Task item: Report every line in the listing that contains the string "computer".

Excerpted data:
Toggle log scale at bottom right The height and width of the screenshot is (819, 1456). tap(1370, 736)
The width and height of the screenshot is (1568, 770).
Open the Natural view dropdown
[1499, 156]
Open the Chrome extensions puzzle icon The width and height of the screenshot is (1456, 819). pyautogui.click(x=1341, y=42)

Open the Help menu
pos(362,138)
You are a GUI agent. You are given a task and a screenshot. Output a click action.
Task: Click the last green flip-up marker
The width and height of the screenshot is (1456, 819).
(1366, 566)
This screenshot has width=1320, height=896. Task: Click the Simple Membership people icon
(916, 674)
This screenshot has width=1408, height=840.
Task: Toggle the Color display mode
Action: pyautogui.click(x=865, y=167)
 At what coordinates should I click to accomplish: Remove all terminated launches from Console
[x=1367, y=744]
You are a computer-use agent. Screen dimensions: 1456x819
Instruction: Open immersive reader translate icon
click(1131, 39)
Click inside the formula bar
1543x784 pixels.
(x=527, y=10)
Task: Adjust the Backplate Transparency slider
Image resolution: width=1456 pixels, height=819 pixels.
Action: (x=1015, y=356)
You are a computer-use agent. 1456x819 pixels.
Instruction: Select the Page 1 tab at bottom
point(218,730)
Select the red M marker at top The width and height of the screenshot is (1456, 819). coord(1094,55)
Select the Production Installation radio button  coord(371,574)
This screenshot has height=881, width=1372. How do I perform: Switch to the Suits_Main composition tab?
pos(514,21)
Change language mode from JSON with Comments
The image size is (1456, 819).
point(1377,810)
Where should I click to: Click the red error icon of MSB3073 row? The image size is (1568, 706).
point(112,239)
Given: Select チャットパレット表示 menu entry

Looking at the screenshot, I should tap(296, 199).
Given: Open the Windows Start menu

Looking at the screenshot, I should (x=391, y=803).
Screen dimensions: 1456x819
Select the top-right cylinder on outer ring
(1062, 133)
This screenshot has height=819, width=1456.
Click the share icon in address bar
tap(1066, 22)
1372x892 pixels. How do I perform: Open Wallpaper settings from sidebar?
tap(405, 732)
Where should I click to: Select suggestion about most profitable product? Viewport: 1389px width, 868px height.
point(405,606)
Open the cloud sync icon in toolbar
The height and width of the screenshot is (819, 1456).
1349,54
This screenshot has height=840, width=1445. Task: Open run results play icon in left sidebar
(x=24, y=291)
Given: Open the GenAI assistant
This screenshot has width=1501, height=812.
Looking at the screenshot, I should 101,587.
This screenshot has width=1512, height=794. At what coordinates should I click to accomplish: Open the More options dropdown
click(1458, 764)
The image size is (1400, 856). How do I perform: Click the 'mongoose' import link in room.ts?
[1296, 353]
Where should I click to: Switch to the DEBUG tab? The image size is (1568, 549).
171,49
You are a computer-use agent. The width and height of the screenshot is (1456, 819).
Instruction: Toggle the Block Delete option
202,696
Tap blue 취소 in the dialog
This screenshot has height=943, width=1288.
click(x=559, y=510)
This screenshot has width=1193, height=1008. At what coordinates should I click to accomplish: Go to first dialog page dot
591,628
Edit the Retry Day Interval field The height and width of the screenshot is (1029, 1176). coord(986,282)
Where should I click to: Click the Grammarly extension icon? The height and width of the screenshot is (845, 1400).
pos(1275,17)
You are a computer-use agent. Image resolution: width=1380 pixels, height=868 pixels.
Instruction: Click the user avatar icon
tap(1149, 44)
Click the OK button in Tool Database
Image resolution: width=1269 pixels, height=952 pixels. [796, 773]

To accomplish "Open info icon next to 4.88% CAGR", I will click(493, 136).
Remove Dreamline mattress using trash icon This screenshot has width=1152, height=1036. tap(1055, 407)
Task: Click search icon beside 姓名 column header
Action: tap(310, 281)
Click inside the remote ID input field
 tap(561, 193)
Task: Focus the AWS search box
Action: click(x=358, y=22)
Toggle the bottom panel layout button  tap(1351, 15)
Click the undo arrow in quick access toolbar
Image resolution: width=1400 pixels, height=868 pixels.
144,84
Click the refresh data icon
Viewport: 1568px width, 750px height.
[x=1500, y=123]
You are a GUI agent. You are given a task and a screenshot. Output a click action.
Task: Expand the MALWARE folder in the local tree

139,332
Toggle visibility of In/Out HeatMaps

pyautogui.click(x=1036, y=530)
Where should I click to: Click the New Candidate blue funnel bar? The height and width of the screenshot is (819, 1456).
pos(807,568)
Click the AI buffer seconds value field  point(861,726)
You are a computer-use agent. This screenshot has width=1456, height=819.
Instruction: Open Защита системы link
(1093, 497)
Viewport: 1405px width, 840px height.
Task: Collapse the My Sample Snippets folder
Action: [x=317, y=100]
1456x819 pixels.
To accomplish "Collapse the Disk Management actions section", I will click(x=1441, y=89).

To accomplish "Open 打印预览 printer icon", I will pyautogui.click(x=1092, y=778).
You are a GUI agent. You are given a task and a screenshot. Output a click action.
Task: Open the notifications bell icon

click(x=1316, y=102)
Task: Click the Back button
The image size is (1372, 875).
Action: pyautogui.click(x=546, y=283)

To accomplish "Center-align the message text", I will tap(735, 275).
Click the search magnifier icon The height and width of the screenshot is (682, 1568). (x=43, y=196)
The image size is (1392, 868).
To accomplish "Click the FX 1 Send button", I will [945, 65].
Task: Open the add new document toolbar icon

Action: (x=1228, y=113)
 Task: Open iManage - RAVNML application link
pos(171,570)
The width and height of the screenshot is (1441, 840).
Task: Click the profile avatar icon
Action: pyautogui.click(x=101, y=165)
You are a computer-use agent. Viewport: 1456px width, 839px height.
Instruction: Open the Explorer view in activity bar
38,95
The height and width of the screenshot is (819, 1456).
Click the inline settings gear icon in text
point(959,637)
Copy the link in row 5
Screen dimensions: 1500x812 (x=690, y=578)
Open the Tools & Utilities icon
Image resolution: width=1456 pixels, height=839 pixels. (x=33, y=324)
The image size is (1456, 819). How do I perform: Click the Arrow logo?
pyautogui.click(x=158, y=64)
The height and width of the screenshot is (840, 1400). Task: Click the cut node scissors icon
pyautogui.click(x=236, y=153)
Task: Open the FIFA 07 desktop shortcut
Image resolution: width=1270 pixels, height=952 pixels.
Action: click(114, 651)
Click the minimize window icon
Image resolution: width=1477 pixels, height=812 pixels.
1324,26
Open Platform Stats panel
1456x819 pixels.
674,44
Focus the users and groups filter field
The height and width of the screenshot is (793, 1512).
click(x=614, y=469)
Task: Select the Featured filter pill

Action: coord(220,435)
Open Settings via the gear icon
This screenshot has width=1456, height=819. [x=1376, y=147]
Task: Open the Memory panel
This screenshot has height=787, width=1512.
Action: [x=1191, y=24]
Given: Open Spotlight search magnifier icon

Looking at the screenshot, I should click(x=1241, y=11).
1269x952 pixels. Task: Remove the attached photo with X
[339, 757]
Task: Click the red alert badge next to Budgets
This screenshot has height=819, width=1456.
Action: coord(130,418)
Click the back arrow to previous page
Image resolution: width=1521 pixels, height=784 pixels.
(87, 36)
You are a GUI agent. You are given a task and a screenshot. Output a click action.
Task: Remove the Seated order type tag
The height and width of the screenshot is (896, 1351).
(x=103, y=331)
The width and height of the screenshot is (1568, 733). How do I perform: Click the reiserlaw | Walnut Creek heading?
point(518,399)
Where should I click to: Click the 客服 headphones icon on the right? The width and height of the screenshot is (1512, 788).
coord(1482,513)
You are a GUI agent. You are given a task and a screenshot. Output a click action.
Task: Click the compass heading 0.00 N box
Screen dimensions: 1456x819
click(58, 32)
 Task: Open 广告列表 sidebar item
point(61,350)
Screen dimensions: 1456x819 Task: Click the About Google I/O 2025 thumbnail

Response box:
You are a computer-use agent. Screen dimensions: 1456x819
You are a computer-use agent. 1456x819 pixels.
You are a computer-use agent. The width and height of the screenshot is (1456, 819).
You are a computer-use agent. Image resolution: width=1380 pixels, height=868 pixels.
You are a computer-use agent. This screenshot has width=1456, height=819.
You are a computer-use agent. Viewport: 1456px width, 839px height.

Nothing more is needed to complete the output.